Saya Terbakar Amarah Sendirian
Pramoedya Ananta Toer dalam perbincangan dengan Andre Vltchek & Rossie Indira
Andre Vltchek dan Rossie Indira
KPG
Cetakan Pertama, Januari 2006
Bahasa
131 halaman
Soft Cover
Pramoedya Ananta Toer dalam perbincangan dengan Andre Vltchek & Rossie Indira
Andre Vltchek dan Rossie Indira
KPG
Cetakan Pertama, Januari 2006
Bahasa
131 halaman
Soft Cover
‘Jawanisme adalah taat dan setiap kepada atasan, yang pada akhirnya menjurus kepada fasisme. Kita namakan fasisme jawa saja ya, dan sistem ini tumbuh dan berkembang dengan sangat subur pada masa Soeharto’
‘Bukan, saya bukan Marxis, tapi “Pramis” (tertawa). Saya tidak pernah menganut suatu ajaran apapun, saya hanya mengikuti ajaran saya sendiri. Belajar dari pengalaman hidup sendiri. Tapi saya percaya pada keadilan dan kesetaraan sosial’
Pramis! Sungguh suatu ajaran yang tidak biasa, kontroversial untuk pemikiran saya.
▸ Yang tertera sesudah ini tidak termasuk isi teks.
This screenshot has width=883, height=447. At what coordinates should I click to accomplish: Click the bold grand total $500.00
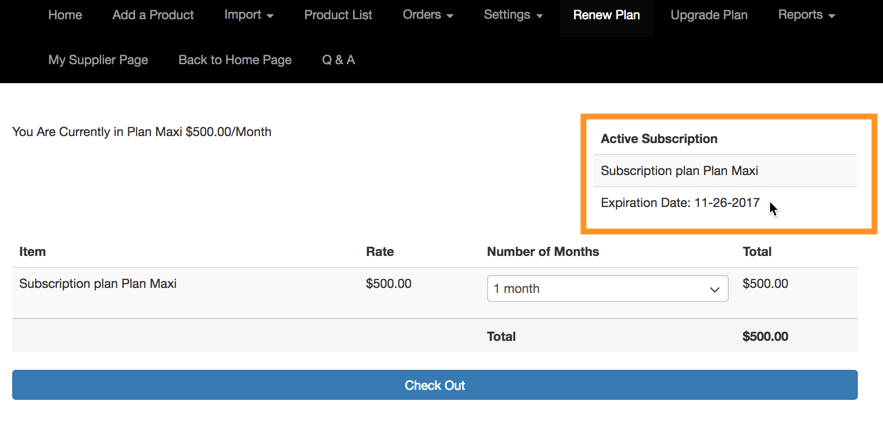pos(765,337)
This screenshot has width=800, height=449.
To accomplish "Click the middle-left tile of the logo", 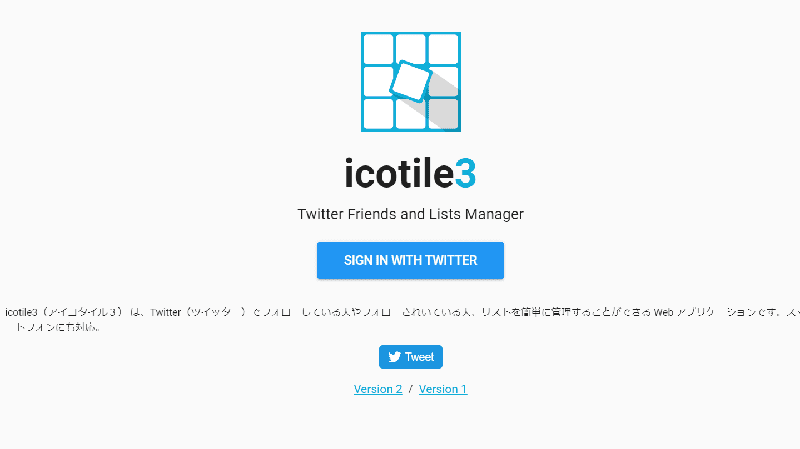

Ketidaksukaan Pram akan jawanisme-walau Pram orang jawa-budaya yang menganut paham ‘apa kata’ atasan. Indonesia yang tidak memiliki budaya tradisional. Dan kekecewaannya terhadap tuhan membuat Pram tidak percaya lagi akan Tuhan, penderitaannya selama menjadi tapol. Semua tertuang dengan gamblang, lugas, tanpa tedeng aling-aling oleh bung Pram sendiri di buku ini.
‘kebudayaan Indonesia yang kaya? Omong kosong, saya tidak setuju! Kebudayaan Indonesia sangatlah miskin. Mana yang disebut budaya Indonesia? Budaya Indonesia yang sebenarnya belum lahir’
‘menurut saya, agama hanya mengajarkan orang untuk mengemis, karena berdoa kan sama saja dengan mengemis, tapi mungkin akan banyak orang yang tersinggung dengan pandangan saya ini’
Ditulis oleh Andre Vltchek, orang Amerika, penulis, analis politik dan pembuat film asal amerika, dan Rossie Indira, seorang arsitek yang juga seorang penulis di harian The Jakarta Post dan Gatra.
Buku ini hampir menguak semua misteri yang terjadi di tahun 1965 dan menjawab semua pertanyaan yang ada dipikiran saya tentang kisah penulis terbesar Indonesia, Bung Pram, tetapi juga sekaligus menimbulkan pertanyaan baru yang ingin saya tanyakan pada beliau, hanya sayang...banyak sayang...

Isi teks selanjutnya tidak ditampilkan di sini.